New Mayhem Malware Targets Linux and UNIX-Like Servers 168
Bismillah writes: Russian security researchers have spotted a new malware named Mayhem that has spread to 1,400 or so Linux and FreeBSD servers around the world, and continues to look for new machines to infect. And, it doesn't need root to operate. "The malware can have different functionality depending on the type of plug-in downloaded to it by the botmaster in control, and stashed away in a hidden file system on the compromised server. Some of the plug-ins provide brute force cracking of password functionality, while others crawl web pages to scrape information. According to the researchers, Mayhem appears to be the continuation of the Fort Disco brute-force password cracking attack campaign that began in May 2013."
Re:Infection via PHP web apps (Score:4, Interesting)

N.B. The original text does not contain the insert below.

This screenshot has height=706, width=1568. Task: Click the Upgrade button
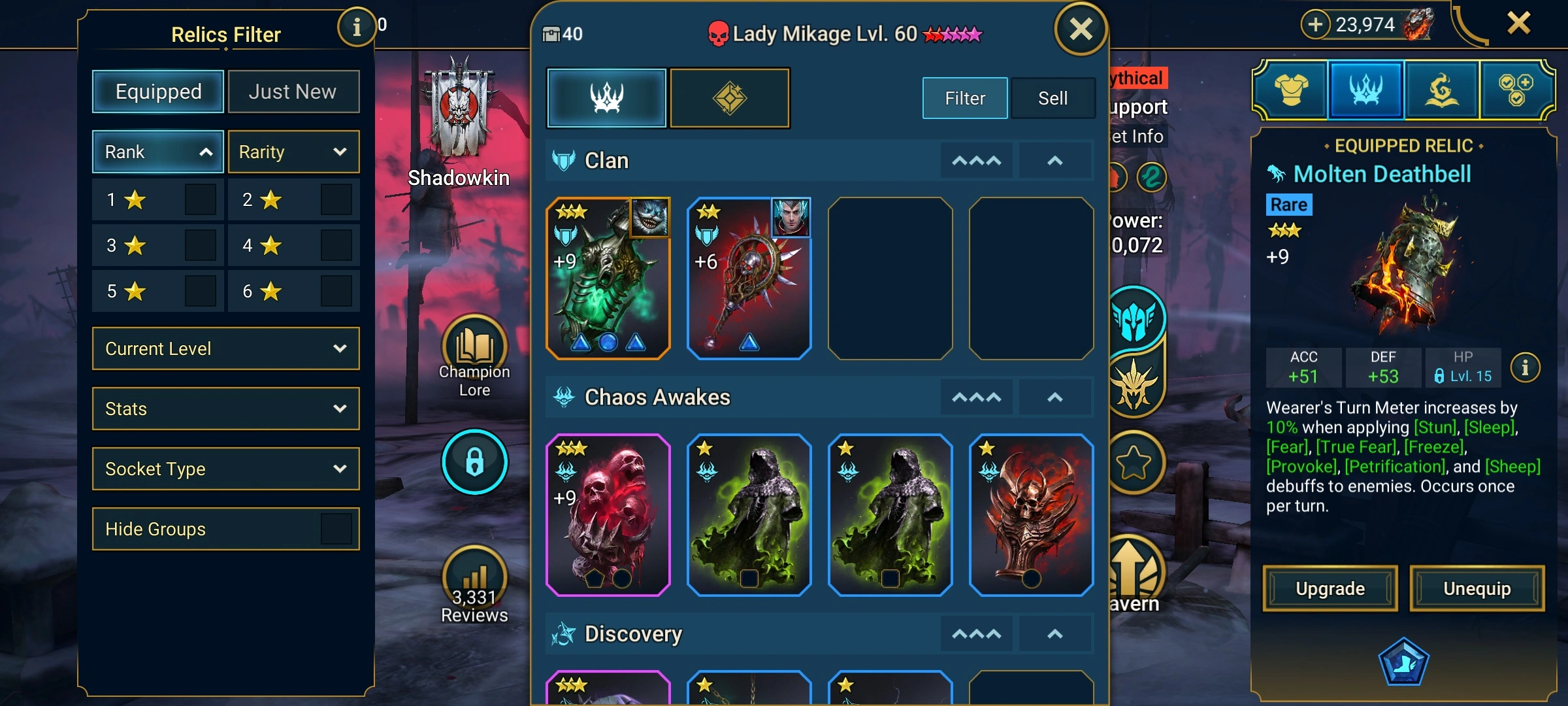click(1330, 588)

Hey, if you want to nitpick, I can reassure you that nearly no infections in the past years on Windows machines were due to a faulty kernel. It was some GDI problem, or a driver issue, something about Internet Explorer or Silverlight... and for a while the big thing was attacking systems by abusing bugs in common third party products like Flash or Acrobat Reader.

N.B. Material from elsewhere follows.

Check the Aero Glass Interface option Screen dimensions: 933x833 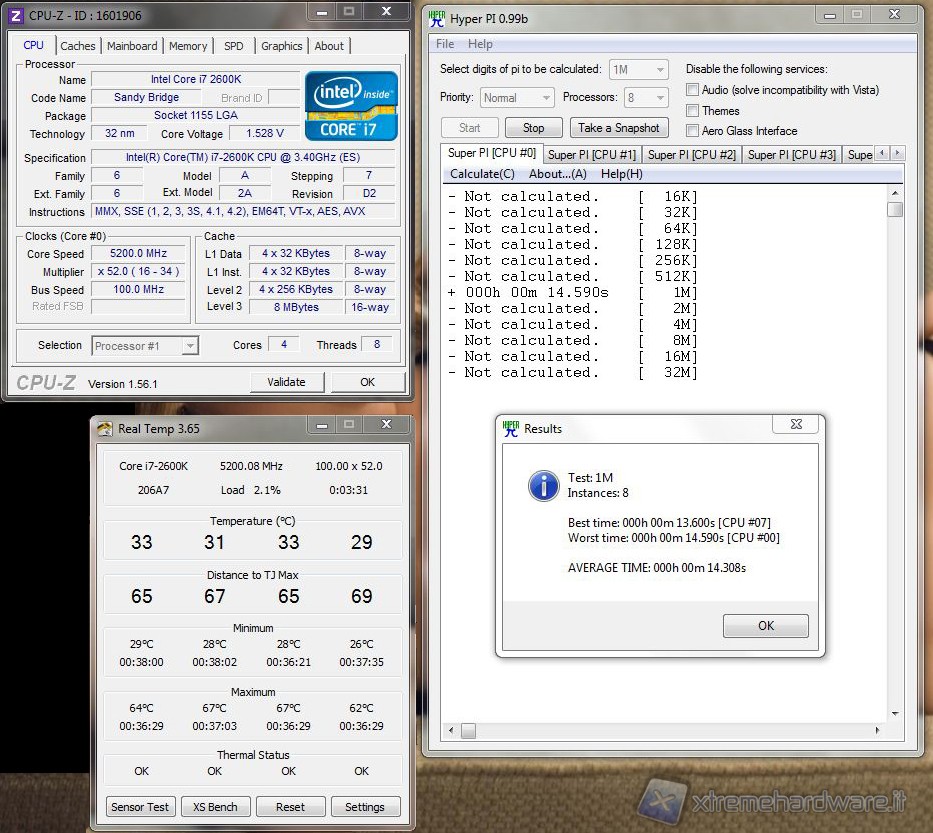(x=692, y=131)
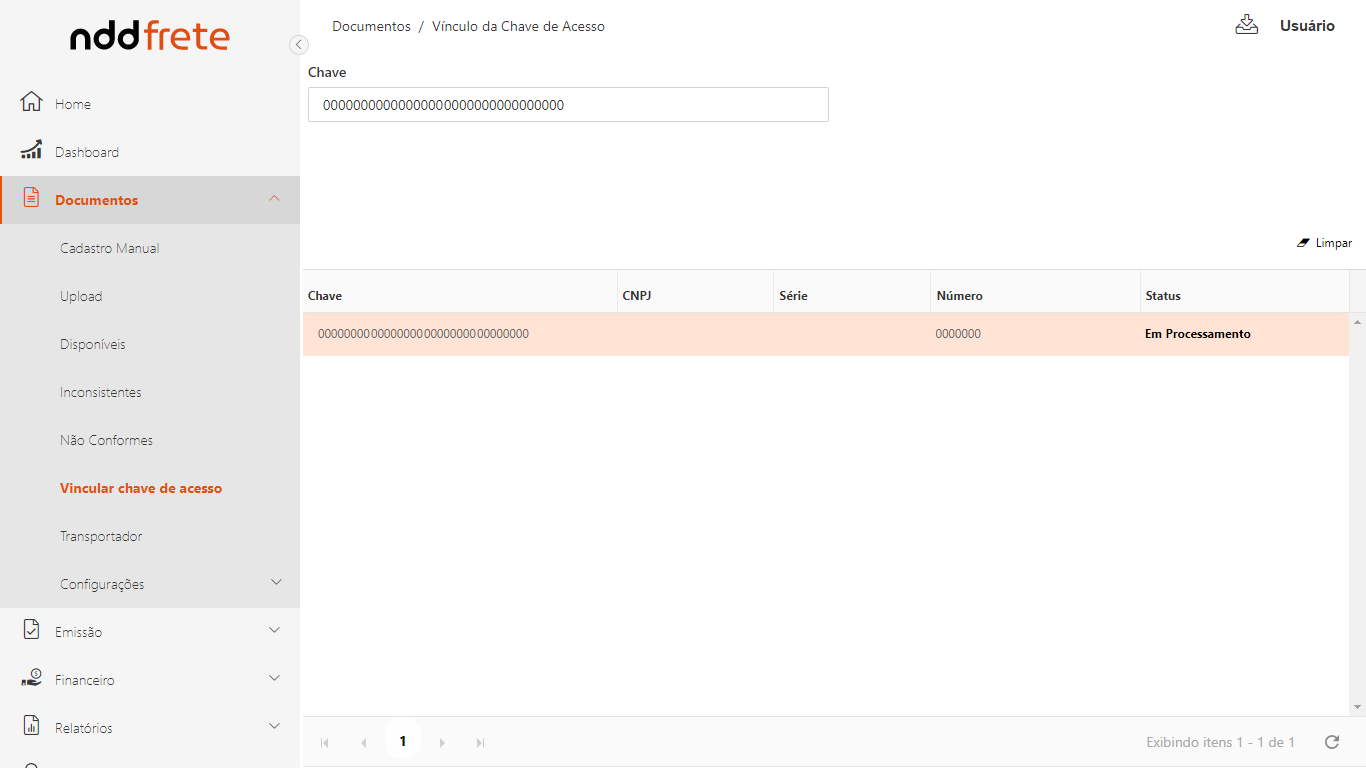
Task: Go to the Inconsistentes documents page
Action: (101, 392)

By your definition, I dare say that Windows ain't much easier to hijack than Linux.
The sad point is that both systems are not really airtight. Maybe waterproof by now, but I wouldn't use either on my space suit, so to speak. I even have to say that the biggest blunder recently has been in a piece of OSS, I bet heartbleed needs no explanation.
Sadly, the main reason why Windows gets all the attention from malware is plain and simple profit. It's more profitable to target Windows machines. Not only are Windows machines far more numerous than Linux boxes, the average Windows box also has the inferior "admin" with less information about security who is more likely to fall for the Dancing Pigs [wikipedia.org]. That's the main reason for malware being more of a Windows phenomenon than one on Linux.
Profit.
The current big thing is holding your stuff for ransom. I.e. going through your files, encrypting them with a 4096 bit key and wanting money from you in exchange for the private key belonging to it (something, btw, that needs no elevated privileges at all, i.e. would work like a charm in Linux, too, provided you can execute a program from user file space, which you easily can in the average home user Windows because you need at least Windows Professional to set Local file permissions... Well, security costs extra with MS...).
How many Linux users would pay? And how many would show the extortionist a digital four with their fingers and restore the recent backup (because, unlike most Windows users, they have one)?